### Where did all that Ammonia GO?

Question: “I have a charge of about 30,000lbs of ammonia and I just added 2,000lbs to my charge. It’s been 2 years since we’ve added any ammonia and our High Pressure receiver was getting low. Do I have to account for those 2,000lbs I seem to have lost over the past 2 years? “

Answer: Yes. See, that was easy! The tough question is “How do I account for those 2,000lbs?”

It’s difficult to answer this question without specifics but let’s discuss a typical system along these lines to show you how it’s done. In the following example, we’ll show a typical justification for a 2,000lb loss over 2 years:

Take a look at your incidents: Do you have any with releases? Let’s say that in this case we have two incidents over the past two years and between the two of them they released 150lbs. That means we still have to justify about 1,850lbs of loss – or 925lbs a year. Where could this other ammonia have gone?  According to the IIAR, it’s not uncommon to expect a loss of 5-10% of the whole system charge. Here’s a quote from the February, 2012 Condenser (Page 40) where the Technical Director; Eric Smith of IIAR says:

“…while it is likely an effort in futility to try to calculate exact losses, it is a good idea to make some reasonable estimate of refrigerant that was lost throughout the year and include that loss in annual reports. Typical sources of minor refrigerant loss are: purgers, compressor shaft seals, valve stem packing, oil draining operations, and minor repairs. An often-cited rule of thumb is 5%-10% loss annually of the total system charge, depending upon the age, size and condition of a system.”

Garden City Ammonia Program has always said that even a well maintained ammonia system could lose up to 10% of their charge annually without having any minor or major leaks.
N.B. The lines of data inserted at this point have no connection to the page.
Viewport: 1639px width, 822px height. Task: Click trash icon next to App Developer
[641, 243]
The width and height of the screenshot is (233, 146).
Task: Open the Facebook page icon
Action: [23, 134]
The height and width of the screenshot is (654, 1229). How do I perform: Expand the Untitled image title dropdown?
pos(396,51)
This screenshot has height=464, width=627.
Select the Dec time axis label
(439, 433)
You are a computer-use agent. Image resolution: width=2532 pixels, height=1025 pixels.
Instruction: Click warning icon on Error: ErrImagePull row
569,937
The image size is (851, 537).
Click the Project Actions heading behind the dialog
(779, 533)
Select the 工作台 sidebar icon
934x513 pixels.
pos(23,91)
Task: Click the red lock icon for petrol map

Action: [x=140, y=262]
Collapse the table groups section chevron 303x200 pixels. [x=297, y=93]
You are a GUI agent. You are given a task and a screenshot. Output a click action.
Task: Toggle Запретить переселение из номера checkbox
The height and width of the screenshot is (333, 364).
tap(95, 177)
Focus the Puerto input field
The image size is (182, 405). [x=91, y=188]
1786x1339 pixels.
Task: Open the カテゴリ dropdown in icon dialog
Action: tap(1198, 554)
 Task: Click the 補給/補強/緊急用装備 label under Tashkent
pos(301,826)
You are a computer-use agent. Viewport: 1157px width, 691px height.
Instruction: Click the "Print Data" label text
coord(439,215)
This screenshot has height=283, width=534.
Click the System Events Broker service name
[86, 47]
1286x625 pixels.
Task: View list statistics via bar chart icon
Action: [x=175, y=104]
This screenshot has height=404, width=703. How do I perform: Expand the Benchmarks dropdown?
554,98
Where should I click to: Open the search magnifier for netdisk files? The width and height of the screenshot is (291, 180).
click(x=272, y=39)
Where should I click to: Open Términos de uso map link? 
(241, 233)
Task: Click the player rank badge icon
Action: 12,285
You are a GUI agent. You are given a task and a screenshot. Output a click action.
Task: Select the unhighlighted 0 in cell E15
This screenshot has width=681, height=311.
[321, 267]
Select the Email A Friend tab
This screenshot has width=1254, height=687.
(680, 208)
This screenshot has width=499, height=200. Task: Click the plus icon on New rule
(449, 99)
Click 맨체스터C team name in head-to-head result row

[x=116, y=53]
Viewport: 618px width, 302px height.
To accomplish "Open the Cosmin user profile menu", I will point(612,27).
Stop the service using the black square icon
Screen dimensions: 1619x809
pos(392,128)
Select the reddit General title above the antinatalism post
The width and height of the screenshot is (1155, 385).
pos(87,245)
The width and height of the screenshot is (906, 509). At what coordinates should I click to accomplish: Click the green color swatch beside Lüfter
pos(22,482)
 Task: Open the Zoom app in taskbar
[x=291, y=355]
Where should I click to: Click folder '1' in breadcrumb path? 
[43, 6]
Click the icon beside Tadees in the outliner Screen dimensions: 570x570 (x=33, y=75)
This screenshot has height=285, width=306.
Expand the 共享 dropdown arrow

Here is what the math looks like in our case: The Loss Amount per Year is 925lbs and the Total System Charge is 30,000lbs. The Loss rate = Total System Charge / Loss Amount per Year or 0.0308 which we convert into a percent by shifting the decimal point two parts to the right. That means our loss here is about 3.08% which is well under what the IIAR says we should expect as typical. We know we’ve done things over the past two years which have involved very minor releases to the atmosphere such as oil draining and pumping down valve stations for repair. Furthermore, we have an auto-purger which is always releasing very small amounts as it operates. We also know that we have shaft-seals on our compressors and valve-stem packings which are also not 100% vapor-tight. Is it reasonable that all the above items would add up to a 3.08%?

It would not be difficult to write up a “Letter to File” explaining the above and place it in your Process Safety Information file with the copy of the delivery slip from the ammonia supplier.

While in the “freon world”, the EPA’s GreenChill has published that the synthesized refrigerants can lose up to 25% of their annual charge each year.

Note to think on:

If one lost 99.9lbs of NH3 per day for 365 days straight how much ammonia would be lost?